▶ **What is being asked**
Give the records again, every one, exactly.
◆ ◆ ◆ ◆ ◆
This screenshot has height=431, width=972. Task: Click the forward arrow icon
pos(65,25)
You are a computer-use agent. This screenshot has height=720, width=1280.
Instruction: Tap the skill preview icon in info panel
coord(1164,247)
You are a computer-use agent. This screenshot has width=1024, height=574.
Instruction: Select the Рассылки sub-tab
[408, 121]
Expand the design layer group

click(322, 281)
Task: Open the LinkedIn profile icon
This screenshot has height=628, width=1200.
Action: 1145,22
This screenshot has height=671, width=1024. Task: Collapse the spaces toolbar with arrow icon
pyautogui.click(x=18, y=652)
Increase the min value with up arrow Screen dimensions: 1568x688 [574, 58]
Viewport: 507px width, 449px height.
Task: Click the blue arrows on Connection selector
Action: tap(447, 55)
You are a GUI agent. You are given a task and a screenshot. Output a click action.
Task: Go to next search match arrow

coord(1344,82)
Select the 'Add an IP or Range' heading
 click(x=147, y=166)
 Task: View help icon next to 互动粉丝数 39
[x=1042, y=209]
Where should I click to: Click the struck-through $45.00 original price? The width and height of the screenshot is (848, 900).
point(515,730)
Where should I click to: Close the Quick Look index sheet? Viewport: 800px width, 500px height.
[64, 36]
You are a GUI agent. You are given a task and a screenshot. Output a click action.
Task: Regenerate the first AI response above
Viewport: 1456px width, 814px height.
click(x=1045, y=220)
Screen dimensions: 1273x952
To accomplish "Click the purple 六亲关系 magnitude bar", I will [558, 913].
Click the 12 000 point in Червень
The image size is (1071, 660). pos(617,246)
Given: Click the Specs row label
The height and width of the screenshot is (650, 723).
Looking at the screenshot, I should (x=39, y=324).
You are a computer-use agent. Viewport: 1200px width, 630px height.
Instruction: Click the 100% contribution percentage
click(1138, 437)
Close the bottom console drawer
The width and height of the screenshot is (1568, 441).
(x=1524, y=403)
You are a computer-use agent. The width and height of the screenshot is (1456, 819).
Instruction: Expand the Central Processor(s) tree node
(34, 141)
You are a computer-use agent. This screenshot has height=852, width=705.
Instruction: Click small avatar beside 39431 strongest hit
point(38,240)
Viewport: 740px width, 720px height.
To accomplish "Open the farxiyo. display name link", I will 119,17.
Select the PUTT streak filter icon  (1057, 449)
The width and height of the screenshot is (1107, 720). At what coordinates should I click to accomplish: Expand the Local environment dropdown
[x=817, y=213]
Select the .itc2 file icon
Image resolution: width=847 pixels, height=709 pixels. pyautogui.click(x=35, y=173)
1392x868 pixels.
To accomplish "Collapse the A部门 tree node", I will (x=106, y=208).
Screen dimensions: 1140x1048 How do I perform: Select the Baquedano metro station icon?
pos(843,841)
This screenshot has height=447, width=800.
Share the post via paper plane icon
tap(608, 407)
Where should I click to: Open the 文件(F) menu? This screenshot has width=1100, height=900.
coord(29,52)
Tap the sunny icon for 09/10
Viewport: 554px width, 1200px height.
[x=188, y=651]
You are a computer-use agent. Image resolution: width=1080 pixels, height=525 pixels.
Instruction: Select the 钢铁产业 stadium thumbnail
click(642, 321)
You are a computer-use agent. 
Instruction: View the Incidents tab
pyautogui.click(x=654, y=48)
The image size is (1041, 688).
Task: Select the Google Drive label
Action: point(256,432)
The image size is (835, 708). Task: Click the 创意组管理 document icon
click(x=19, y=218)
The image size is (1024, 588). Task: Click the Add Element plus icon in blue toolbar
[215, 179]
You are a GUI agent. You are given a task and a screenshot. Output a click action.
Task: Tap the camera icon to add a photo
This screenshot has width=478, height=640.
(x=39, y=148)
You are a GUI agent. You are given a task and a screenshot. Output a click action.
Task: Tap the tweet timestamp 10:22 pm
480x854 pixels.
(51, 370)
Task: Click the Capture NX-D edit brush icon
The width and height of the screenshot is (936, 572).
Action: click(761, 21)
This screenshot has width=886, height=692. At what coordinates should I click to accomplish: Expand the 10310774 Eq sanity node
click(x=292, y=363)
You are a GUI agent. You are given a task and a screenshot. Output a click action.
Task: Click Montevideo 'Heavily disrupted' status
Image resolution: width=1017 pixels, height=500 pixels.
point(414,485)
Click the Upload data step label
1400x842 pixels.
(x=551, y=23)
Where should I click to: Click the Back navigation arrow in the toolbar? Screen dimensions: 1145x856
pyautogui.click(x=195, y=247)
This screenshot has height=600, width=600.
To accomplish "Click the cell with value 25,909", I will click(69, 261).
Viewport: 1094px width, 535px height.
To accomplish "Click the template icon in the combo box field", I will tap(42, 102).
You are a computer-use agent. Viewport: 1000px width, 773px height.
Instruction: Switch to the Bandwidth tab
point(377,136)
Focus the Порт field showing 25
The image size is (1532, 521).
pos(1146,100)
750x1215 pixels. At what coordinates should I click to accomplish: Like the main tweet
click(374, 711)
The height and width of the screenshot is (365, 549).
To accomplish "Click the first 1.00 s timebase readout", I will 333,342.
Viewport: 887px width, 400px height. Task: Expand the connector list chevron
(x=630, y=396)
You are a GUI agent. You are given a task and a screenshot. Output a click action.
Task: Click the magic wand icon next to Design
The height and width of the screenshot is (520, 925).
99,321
◆ ◆ ◆ ◆ ◆
▶ **Task solution**
This screenshot has height=431, width=972. Task: Click the forward arrow icon
pos(65,25)
You are a computer-use agent. This screenshot has height=720, width=1280.
Instruction: Tap the skill preview icon in info panel
coord(1164,247)
You are a computer-use agent. This screenshot has width=1024, height=574.
Instruction: Select the Рассылки sub-tab
[408, 121]
Expand the design layer group

click(322, 281)
Task: Open the LinkedIn profile icon
This screenshot has height=628, width=1200.
Action: 1145,22
This screenshot has height=671, width=1024. Task: Collapse the spaces toolbar with arrow icon
pyautogui.click(x=18, y=652)
Increase the min value with up arrow Screen dimensions: 1568x688 [574, 58]
Viewport: 507px width, 449px height.
Task: Click the blue arrows on Connection selector
Action: tap(447, 55)
You are a GUI agent. You are given a task and a screenshot. Output a click action.
Task: Go to next search match arrow

coord(1344,82)
Select the 'Add an IP or Range' heading
 click(x=147, y=166)
 Task: View help icon next to 互动粉丝数 39
[x=1042, y=209]
Where should I click to: Click the struck-through $45.00 original price? The width and height of the screenshot is (848, 900).
point(515,730)
Where should I click to: Close the Quick Look index sheet? Viewport: 800px width, 500px height.
[64, 36]
You are a GUI agent. You are given a task and a screenshot. Output a click action.
Task: Regenerate the first AI response above
Viewport: 1456px width, 814px height.
click(x=1045, y=220)
Screen dimensions: 1273x952
To accomplish "Click the purple 六亲关系 magnitude bar", I will [558, 913].
Click the 12 000 point in Червень
The image size is (1071, 660). pos(617,246)
Given: Click the Specs row label
The height and width of the screenshot is (650, 723).
Looking at the screenshot, I should (x=39, y=324).
You are a computer-use agent. Viewport: 1200px width, 630px height.
Instruction: Click the 100% contribution percentage
click(1138, 437)
Close the bottom console drawer
The width and height of the screenshot is (1568, 441).
(x=1524, y=403)
You are a computer-use agent. The width and height of the screenshot is (1456, 819).
Instruction: Expand the Central Processor(s) tree node
(34, 141)
You are a computer-use agent. This screenshot has height=852, width=705.
Instruction: Click small avatar beside 39431 strongest hit
point(38,240)
Viewport: 740px width, 720px height.
To accomplish "Open the farxiyo. display name link", I will 119,17.
Select the PUTT streak filter icon  (1057, 449)
The width and height of the screenshot is (1107, 720). At what coordinates should I click to accomplish: Expand the Local environment dropdown
[x=817, y=213]
Select the .itc2 file icon
Image resolution: width=847 pixels, height=709 pixels. pyautogui.click(x=35, y=173)
1392x868 pixels.
To accomplish "Collapse the A部门 tree node", I will (x=106, y=208).
Screen dimensions: 1140x1048 How do I perform: Select the Baquedano metro station icon?
pos(843,841)
This screenshot has height=447, width=800.
Share the post via paper plane icon
tap(608, 407)
Where should I click to: Open the 文件(F) menu? This screenshot has width=1100, height=900.
coord(29,52)
Tap the sunny icon for 09/10
Viewport: 554px width, 1200px height.
[x=188, y=651]
You are a computer-use agent. Image resolution: width=1080 pixels, height=525 pixels.
Instruction: Select the 钢铁产业 stadium thumbnail
click(642, 321)
You are a computer-use agent. 
Instruction: View the Incidents tab
pyautogui.click(x=654, y=48)
The image size is (1041, 688).
Task: Select the Google Drive label
Action: point(256,432)
The image size is (835, 708). Task: Click the 创意组管理 document icon
click(x=19, y=218)
The image size is (1024, 588). Task: Click the Add Element plus icon in blue toolbar
[215, 179]
You are a GUI agent. You are given a task and a screenshot. Output a click action.
Task: Tap the camera icon to add a photo
This screenshot has width=478, height=640.
(x=39, y=148)
You are a GUI agent. You are given a task and a screenshot. Output a click action.
Task: Tap the tweet timestamp 10:22 pm
480x854 pixels.
(51, 370)
Task: Click the Capture NX-D edit brush icon
The width and height of the screenshot is (936, 572).
Action: click(761, 21)
This screenshot has width=886, height=692. At what coordinates should I click to accomplish: Expand the 10310774 Eq sanity node
click(x=292, y=363)
You are a GUI agent. You are given a task and a screenshot. Output a click action.
Task: Click Montevideo 'Heavily disrupted' status
Image resolution: width=1017 pixels, height=500 pixels.
point(414,485)
Click the Upload data step label
1400x842 pixels.
(x=551, y=23)
Where should I click to: Click the Back navigation arrow in the toolbar? Screen dimensions: 1145x856
pyautogui.click(x=195, y=247)
This screenshot has height=600, width=600.
To accomplish "Click the cell with value 25,909", I will click(69, 261).
Viewport: 1094px width, 535px height.
To accomplish "Click the template icon in the combo box field", I will tap(42, 102).
You are a computer-use agent. Viewport: 1000px width, 773px height.
Instruction: Switch to the Bandwidth tab
point(377,136)
Focus the Порт field showing 25
The image size is (1532, 521).
pos(1146,100)
750x1215 pixels. At what coordinates should I click to accomplish: Like the main tweet
click(374, 711)
The height and width of the screenshot is (365, 549).
To accomplish "Click the first 1.00 s timebase readout", I will 333,342.
Viewport: 887px width, 400px height. Task: Expand the connector list chevron
(x=630, y=396)
You are a GUI agent. You are given a task and a screenshot. Output a click action.
Task: Click the magic wand icon next to Design
The height and width of the screenshot is (520, 925).
99,321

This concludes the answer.